Characterization of phenotype markers and neuronotoxic potential of polarised primary microglia in vitro.
Research paper by
Vibol V Chhor, Tifenn T Le Charpentier, Sophie S Lebon, Marie-Virgine MV Oré, Idoia Lara IL Celador, Julien J Josserand, Vincent V Degos, Etienne E Jacotot, Henrik H Hagberg, Karin K Sävman, Carina C Mallard, Pierre P Gressens, Bobbi B Fleiss
Microglia mediate multiple facets of neuroinflammation, including cytotoxicity, repair, regeneration, and immunosuppression due to their ability to acquire diverse activation states, or phenotypes. Modulation of microglial phenotype is an appealing neurotherapeutic strategy but a comprehensive study of classical and more novel microglial phenotypic markers in vitro is lacking. The aim of this study was to outline the temporal expression of a battery of phenotype markers from polarised microglia to generate an in vitro tool for screening the immunomodulatory potential of novel compounds. We characterised expression of thirty-one macrophage/microglial phenotype markers in primary microglia over time (4, 12, 36, and 72 h), using RT-qPCR or multiplex protein assay. Firstly, we selected Interleukin-4 (IL-4) and lipopolysaccharide (LPS) as the strongest M1-M2 polarising stimuli, from six stimuli tested.
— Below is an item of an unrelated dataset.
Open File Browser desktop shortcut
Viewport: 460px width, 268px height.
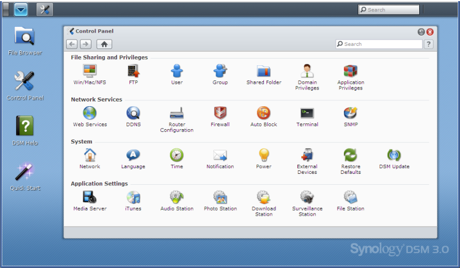[x=25, y=36]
At each time point, markers useful to identify that microglia were M1 included iNOS, Cox-2 and IL-6 and a loss of M2a markers. Markers useful for quantifying M2b-immunomodulatory microglia included, increased IL-1RA and SOCS3 and for M2a-repair and regeneration, included increased arginase-1, and a loss of the M1 and M2b markers were discriminatory. Additional markers were regulated at fewer time points, but are still likely important to monitor when assessing the immunomodulatory potential of novel therapies. Further, to facilitate identification of how novel immunomodulatory treatments alter the functional affects of microglia, we characterised how the soluble products from polarised microglia affected the type and rate of neuronal death; M1/2b induced increasing and M2a-induced decreasing neuronal loss. We also assessed any effects of prior activation state, to provide a way to identify how a novel compound may alter phenotype depending on the stage of injury/insult progression. We identified generally that a prior M1/2b reduced the ability of microglia to switch to M2a. Altogether, we have characterised a profile of phenotype markers and a mechanism of assessing functional outcome that we can use as a reference guide for first-line screening of novel immunomodulatory therapies in vitro in the search for viable neuroprotectants.